(SUPPLIED TEXT Opens)
A healthy diet rich in fibrous vegetables and fruits is advisable for good health, but in some cases it can be hard to eat enough of these foods to meet your daily energy needs, especially if you work out daily, says Robinson. For example, a salad may fill you up, but because vegetables are low in calories, you’d have to eat a lot more of it to reach the 400 or 500 calories you may need to fuel your body until its next meal. As the body performs the muscle- and tissue-repair processes that take place after exercise, an insufficient lunch can trigger carbohydrate cravings that lead to binge eating.

Robinson recommends boosting a salad with a serving of healthy protein such as baked chicken breast or fish, garbanzo beans, unprocessed tofu or tempeh, and healthy fats from avocados and nuts, along with a half-cup of slow-burning carbohydrates such as brown rice, quinoa, or two slices whole-grain bread with nut butter.


Related: 30 Lunch and Dinner Bowls Bursting with Flavor


Adding a mid-morning and mid-afternoon snack of veggies and hummus or avocado toast can help squash sugar cravings and provide sustained energy throughout the day, which will set you up well for evening activities and healthy choices at dinner.

Also, when you eat is just as important as what you eat.

Start the day with a low-burning breakfast even if you’re a morning exerciser. The body goes into fasting mode at night and by morning needs food to replenish the blood-glycogen stores that fuel your morning workout. Hitting the gym or running a few miles before breakfast stresses an already-starving body, and your workout will suffer.

Opt for breakfast foods that include a balance of carbohydrates, lean proteins, and fats, such as oatmeal with flaxseed oil, raisins, and almond milk rather than sugar-laden processed cereal that causes a blood-sugar spike and subsequent drop in energy.

How do you know if you’re eating enough to fuel your active lifestyle? Start by calculating your body’s actual caloric needs. You can do this with the help of a tracking app, such as MyFitnessPal, or the Institute of Medicine’s general recommendations based on gender, age, and activity level. It’s also important to tune in to what your body is telling you.

The following seven signs may be indications that that you need to consume more calories.

1. Post-workout fatigue.
(SUPPLIED TEXT Closes)
(GIVEN INFORMATION Opens)
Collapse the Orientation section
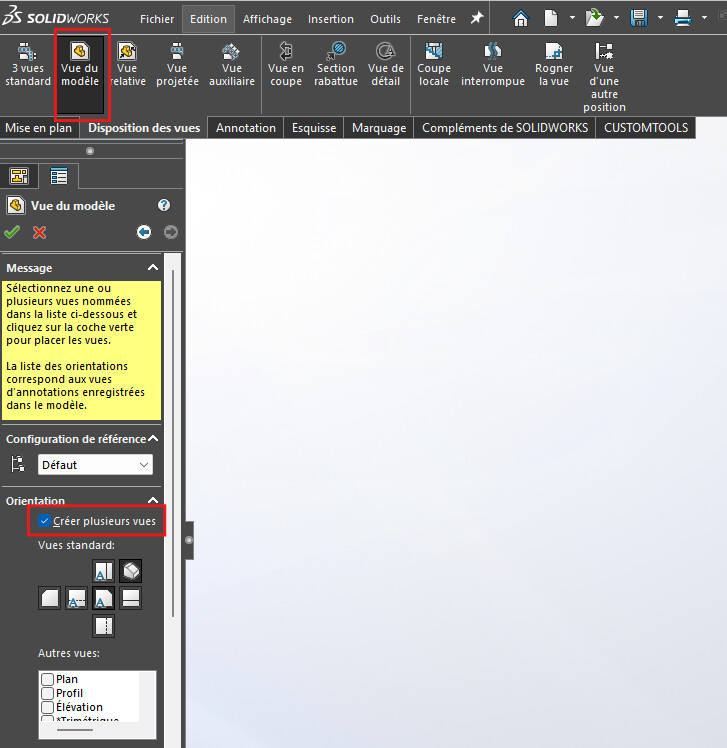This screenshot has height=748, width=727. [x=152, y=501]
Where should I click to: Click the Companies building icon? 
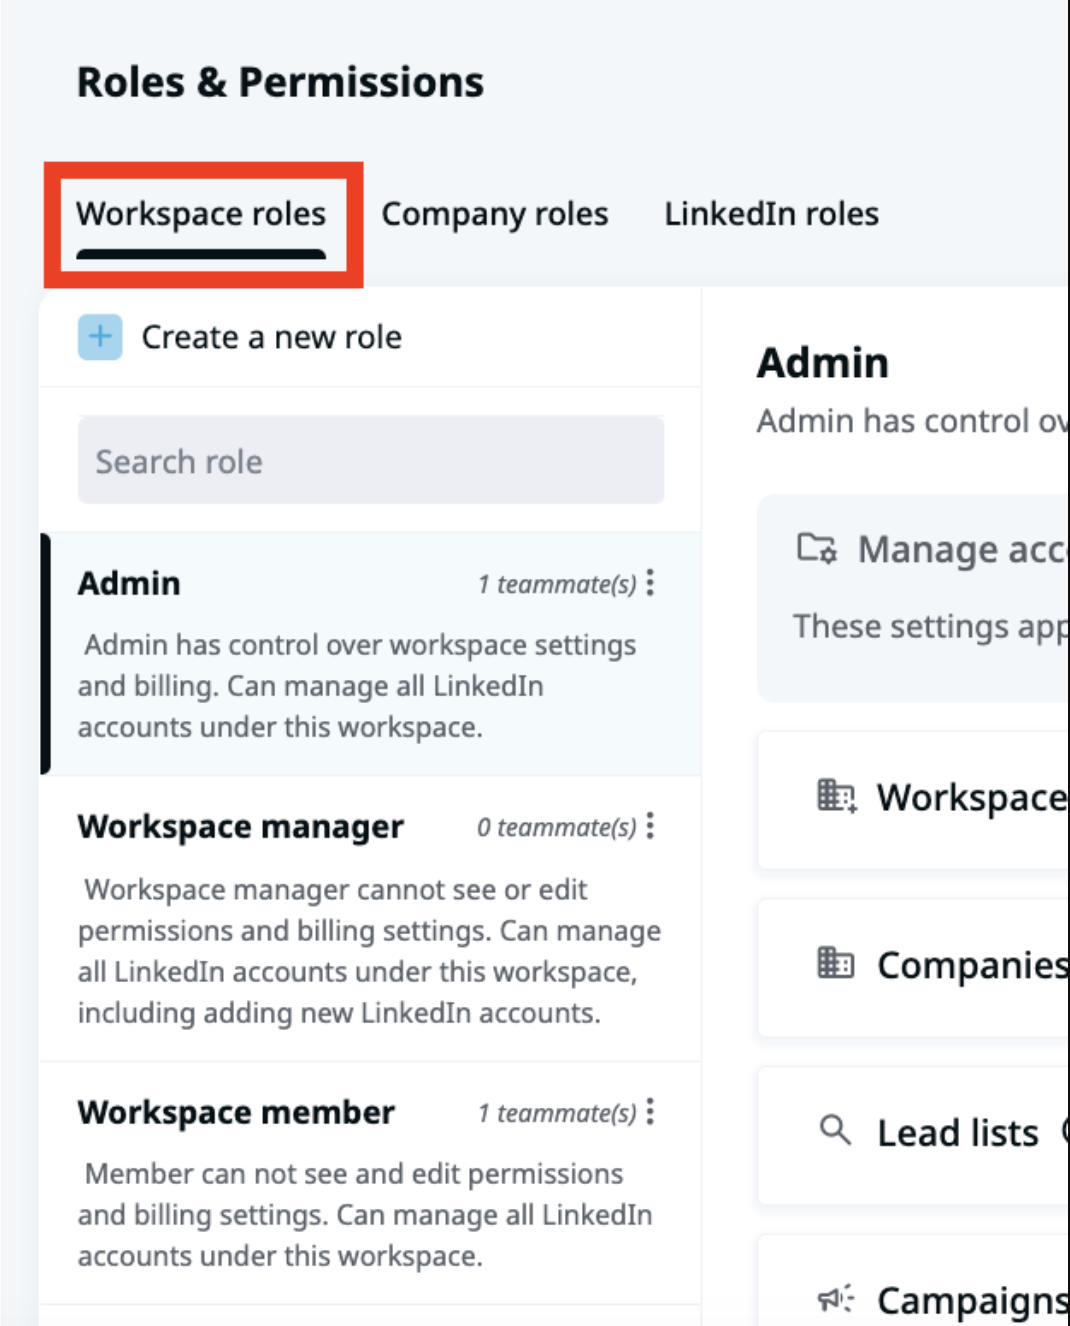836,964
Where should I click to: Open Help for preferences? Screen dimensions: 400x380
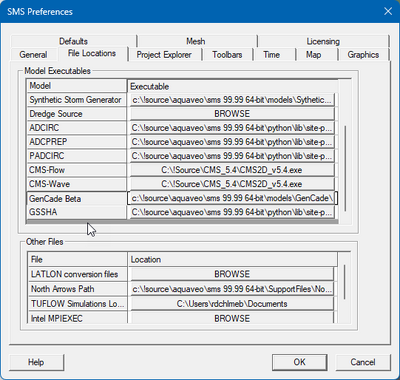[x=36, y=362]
(GIVEN INFORMATION Closes)
WHAT YOU NEED TO DO:
**1)** In the text on eating for an active lifestyle, what can an insufficient lunch trigger?
**2)** Quote the text on eating for an active lifestyle, starting at "How do you know" and ending at "is telling you.".
**3)** Continue the text on eating for an active lifestyle from where it stops.

ANSWERS PER TASK:
**1)** It can trigger carbohydrate cravings that lead to binge eating.

**2)**
How do you know if you’re eating enough to fuel your active lifestyle? Start by calculating your body’s actual caloric needs. You can do this with the help of a tracking app, such as MyFitnessPal, or the Institute of Medicine’s general recommendations based on gender, age, and activity level. It’s also important to tune in to what your body is telling you.

**3)**
Feel drowsy after your workout? Resist a short-lived energy boost from caffeine or sweets and instead focus on healthy refueling. Eat within the “recovery window,” which is within 30 minutes of completing the activity. This snack should include carbohydrates and protein, both of which are essential to muscle-building and recovery processes.

2. Low immunity.

A negative energy balance compromises the function of key bodily systems, including the immune system. Without energy to fight off bugs, you risk falling ill to viruses that come your way.

3. Recurring sports injuries and soreness.

The process by which you build stronger muscles and improve aerobic fitness begins with breaking down tissues. Eat enough to support the post-workout healing processes and you’ll prevent injury while building a stronger, fitter body.

4. Waning motivation.

Exercise makes you feel good, so if you struggle to do activities you normally enjoy, take a close look at your eating habits. Not eating enough can affect mood and mental function, which makes it harder to motivate to exercise.

5. Disrupted sleep.

When burning more calories than you’re taking in, the body remains in a state of stress, which disturbs your natural sleep cycle. Waking at 2 or 3 a.m. and having trouble falling back to sleep? Eating more throughout the day may help.

6. Weight gain.

Though it seems backward, not eating enough for your activity level makes you gain weight. A nutritionally stressed body goes into preservation mode by shifting hormones and slowing metabolism in order to hold onto fat stores.

7. Irregular or ceased menstrual cycle.

When your body lacks the energy to menstruate monthly or at all for an extended period of time, you’re at risk for more severe conditions and should seek help from a doctor or a dietitian.